Standing Before God in Awe and Joy

Awe and Joy

With a sense of awe and joy should we approach the days of repentance, the days where we will stand before Hashem our God, in whose hand rests the soul of every living creature, to receive from Him life for the coming year.

Knowing that the blessing God grants us for the New Year is dependent on our actions, we are filled with tremendous awe — for who knows what will be in the end? Maybe, in spite of all the goods deeds we performed – compared to what we should have done, we were negligent in our task. Perhaps we busied ourselves with insignificant matters, while abandoning our main obligations. For behold, the blessing of the New Year is dependent on our actions, and who can be justified before Him in judgment?

Together with this, however, there also exists an inner happiness by way of this renewed, yearly standing before Hashem. It awakens us to repent, and there is no deeper, inner joy than returning and connecting with our pure souls. Thank God that we have merited to reach these days of mercy and forgiveness, where we can stand before Him, contemplating the course of our lives with a broad view, and ask Him to help us reorganize our lives in a more correct and balanced way. Thus, we can also request that He remove our sins and offenses from His sight, so that we can serve Him with a whole heart. This is repentance from love — returning to the good for the sake of good, and not out of a fear of punishment.

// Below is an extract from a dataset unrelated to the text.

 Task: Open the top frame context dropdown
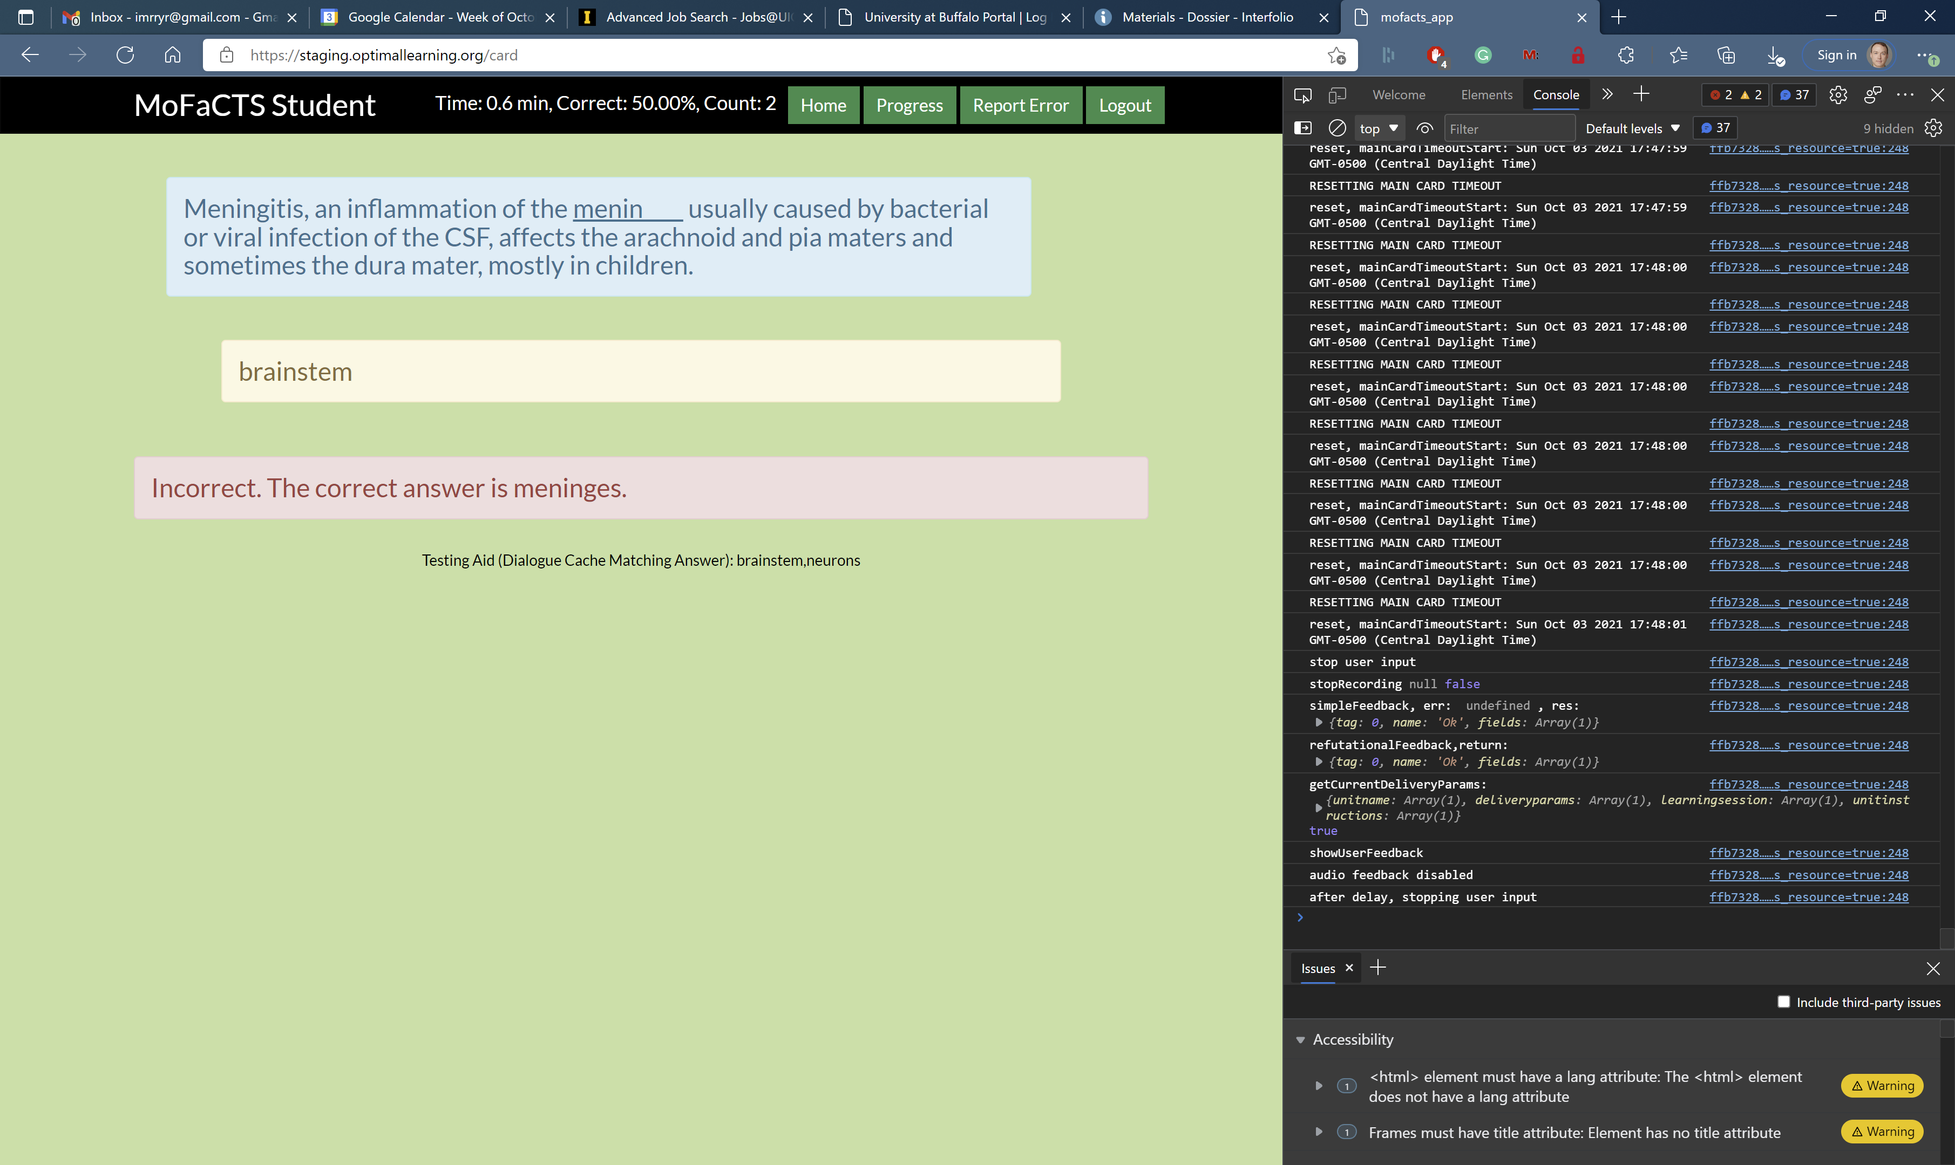pos(1379,128)

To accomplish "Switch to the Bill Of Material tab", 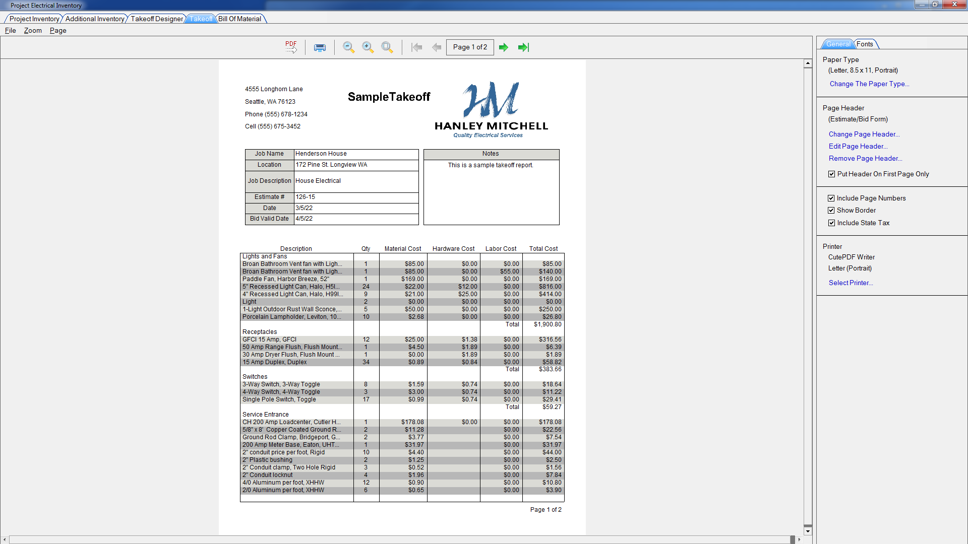I will [240, 19].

We are guaranteed that if we carry out a true self-examination, if we remember all of our good ambitions, and think how we can fulfill them in the coming year, we will merit true repentance which will be accepted before Hashem. Thus, we will also merit a good life in the coming year.

The Day of Crowning God and the Great Prayers

In spite of the fact that the two days of Rosh Hashana are the start of the Ten Days of Repentance, on Rosh Hashana itself, we do not confess our sins; rather, we are engaged in the most basic fundamentals of faith – the Creation of the world, God’s providence over all His creatures, and the prayers calling for the revelation of His kingship in the world, and that all the evil and wicked monarchies should be eliminated like smoke.

Thus, we are elevated through these great prayers that in the coming year more and more Jews will be engrossed in Torah, its’ immense light spreading to all of Israel. We will merit the continuation of the Ingathering of the Exiles, settling of the Land, establishment and enlargement of families, and greater love between people. Our society will be established upon law and justice according to the instructions of the Torah, and we will merit sanctifying God’s name in the eyes of the nations. In light of this, we will continue during the remaining days of the Ten Days of Repentance and Yom Kippur to clarify those sins and offenses which require individual repentance and rectification.

Add Life

On Rosh Hashana, God creates life of the New Year, and we pray before our Father in Heaven that He remember us for life, and inscribe us in the Book of Life. Consequently, there is room for each and every Jew to contemplate how he himself can add life in the New Year. How one can learn more Torah, for the Torah is called ‘chayim’, or life. How one can add more charity and kindness which are also called ‘chayim’. How one can add to settling the Land, for the Land of Israel is also called the ‘Land of the Living’. And how one can add to the mitzvah of being fruitful and multiplying, which, to a certain extent, is the mitzvah which best expresses man’s partnership in the addition of life in the world.